Coś

6,0
Przerażająca walka grupy norweskich naukowców z istotą z innego świata, mogącą skopiować dowolny organizm.
Pasjonat filmu. Pasjonat rysunku. Pasjonat kobiety. Pasjonat trunku.

Człowiek, to najcieplejsze miejsce, w którym można się ukryć. 6

Coś, będące prequelem kultowego już obrazu w reżyserii Johna Carpentera, stara się za wszelką cenę wskoczyć w ramy filmu, który zainteresuje fanów wspomnianego dzieła. Twórcy trzeźwo zauważyli, że remake nie jest najlepszym posunięciem w przypadku tej produkcji, więc postawili wszystkie karty na wykreowanie historii sprzed wydarzeń, znanych z filmu Coś z 1982 roku. Matthijs van Heijningen Jr. oraz Eric Heisserer włożyli dużo pracy w to, aby wydarzenia z wziętej na warsztat produkcji były ewidentnym następstwem tego, co w tym roku ujrzymy na dużym ekranie. Oznacza to, że widz znajdzie wyjaśnienie dla zwęglonych zwłok istoty pozaziemskiej, bryły lodowej wewnątrz stacji badawczej, zamrożonej postaci w jednym z pomieszczeń, a nawet dla wbitej w ścianę zakrwawionej siekiery. Ostatnie zaś sceny, podczas napisów końcowych, to nic innego jak ewidentny łącznik pomiędzy obiema produkcjami, wyjaśniający jedne z pierwszych scen filmu Carpentera.

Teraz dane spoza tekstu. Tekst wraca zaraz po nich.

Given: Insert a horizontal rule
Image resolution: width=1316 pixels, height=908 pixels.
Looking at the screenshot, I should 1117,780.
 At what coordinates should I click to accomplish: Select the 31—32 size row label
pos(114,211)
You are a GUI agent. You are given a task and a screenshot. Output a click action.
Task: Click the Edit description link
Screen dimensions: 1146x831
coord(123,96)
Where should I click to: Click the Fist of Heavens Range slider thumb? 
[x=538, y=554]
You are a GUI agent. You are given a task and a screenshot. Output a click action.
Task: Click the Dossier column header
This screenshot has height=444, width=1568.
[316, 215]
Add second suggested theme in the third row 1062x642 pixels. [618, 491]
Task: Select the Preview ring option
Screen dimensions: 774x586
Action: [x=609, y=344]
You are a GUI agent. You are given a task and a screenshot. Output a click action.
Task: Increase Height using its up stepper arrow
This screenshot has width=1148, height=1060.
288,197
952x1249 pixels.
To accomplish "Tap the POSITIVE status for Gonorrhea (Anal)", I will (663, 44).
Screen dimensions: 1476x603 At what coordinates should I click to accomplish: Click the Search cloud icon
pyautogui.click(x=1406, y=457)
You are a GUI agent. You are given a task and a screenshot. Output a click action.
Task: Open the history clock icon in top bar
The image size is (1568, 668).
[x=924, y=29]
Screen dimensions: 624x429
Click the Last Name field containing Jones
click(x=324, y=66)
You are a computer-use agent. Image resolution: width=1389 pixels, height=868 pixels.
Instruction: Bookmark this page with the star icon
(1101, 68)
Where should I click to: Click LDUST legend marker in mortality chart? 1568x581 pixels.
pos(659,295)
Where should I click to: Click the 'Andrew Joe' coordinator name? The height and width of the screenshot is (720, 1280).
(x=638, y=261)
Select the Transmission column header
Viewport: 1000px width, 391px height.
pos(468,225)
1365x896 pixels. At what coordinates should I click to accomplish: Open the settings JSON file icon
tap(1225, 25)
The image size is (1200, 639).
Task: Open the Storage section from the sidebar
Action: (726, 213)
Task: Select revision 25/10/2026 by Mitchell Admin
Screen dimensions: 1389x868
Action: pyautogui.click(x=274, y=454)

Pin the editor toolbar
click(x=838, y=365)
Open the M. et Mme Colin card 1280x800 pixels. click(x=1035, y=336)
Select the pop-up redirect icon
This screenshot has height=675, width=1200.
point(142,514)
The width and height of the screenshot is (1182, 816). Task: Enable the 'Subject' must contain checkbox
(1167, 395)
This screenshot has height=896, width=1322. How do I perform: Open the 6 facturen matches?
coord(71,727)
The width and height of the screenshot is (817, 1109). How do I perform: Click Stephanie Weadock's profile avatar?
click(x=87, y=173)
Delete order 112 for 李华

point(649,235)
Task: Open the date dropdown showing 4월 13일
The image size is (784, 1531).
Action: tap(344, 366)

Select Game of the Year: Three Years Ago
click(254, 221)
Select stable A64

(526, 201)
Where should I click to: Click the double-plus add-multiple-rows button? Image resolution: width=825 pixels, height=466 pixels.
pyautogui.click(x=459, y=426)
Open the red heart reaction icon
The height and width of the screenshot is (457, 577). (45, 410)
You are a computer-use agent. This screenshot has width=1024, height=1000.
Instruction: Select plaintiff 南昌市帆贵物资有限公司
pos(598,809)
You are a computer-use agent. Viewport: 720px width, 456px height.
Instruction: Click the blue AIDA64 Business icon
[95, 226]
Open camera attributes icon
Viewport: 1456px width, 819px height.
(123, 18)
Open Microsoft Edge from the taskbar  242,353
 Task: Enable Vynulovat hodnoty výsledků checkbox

Nie jest to zatem zwykła produkcja bazująca na pozycji kultowej, lecz ewidentny początek, za co z pewnością należy się duża pochwała dla jego twórców.

Coś (2011/I) - Eric Christian Olsen, Mary Elizabeth Winstead

Pierwszy pełnometrażowy film van Heijningena to bardziej dynamiczna od oryginału odsłona krwawych wydarzeń na stacji badawczej na Antarktydzie. Jak zapewnił sam reżyser, jego produkcja to nie żadna kopia istniejącego dzieła, lecz samodzielny obraz. Obcy - bardziej zwierzęcy, oszołomiony. Jego ataki - bardziej instynktowne. Przyznać należy, iż jest to słuszne wyjaśnienie zachowań istoty obcej cywilizacji, która po wydostaniu się z “lodowego więzienia”, próbuje powrócić na swój statek kosmiczny. Jak się szybko okazuje, drapieżnik stanowi bardziej rozwiniętą formę życia. Nic więc dziwnego, że lekceważy człowieka jako przeciwnika. Kierując się instynktem, dąży do ucieczki z obcej dla niej planety. To może tłumaczyć w prostej linii, dlaczego obcy w filmie Carpentera stał się cichym zabójcą. Widocznie ucząc się na błędach wyniesionych ze spotkania z Norwegami, kreatura zaczęła dostrzegać w ludziach wyraźne zagrożenie. Wszystkie powyższe spostrzeżenia jawnie dowodzą, ile pracy włożyli twórcy nadchodzącego filmu, aby dostarczyć nie lada gratki dla fanów filmu z 82 roku. Przyznam, iż takie smaczki sprawiają, iż widz ma ochotę przypomnieć sobie kultową już pozycję, traktującą o dalszych losach istoty obcej cywilizacji.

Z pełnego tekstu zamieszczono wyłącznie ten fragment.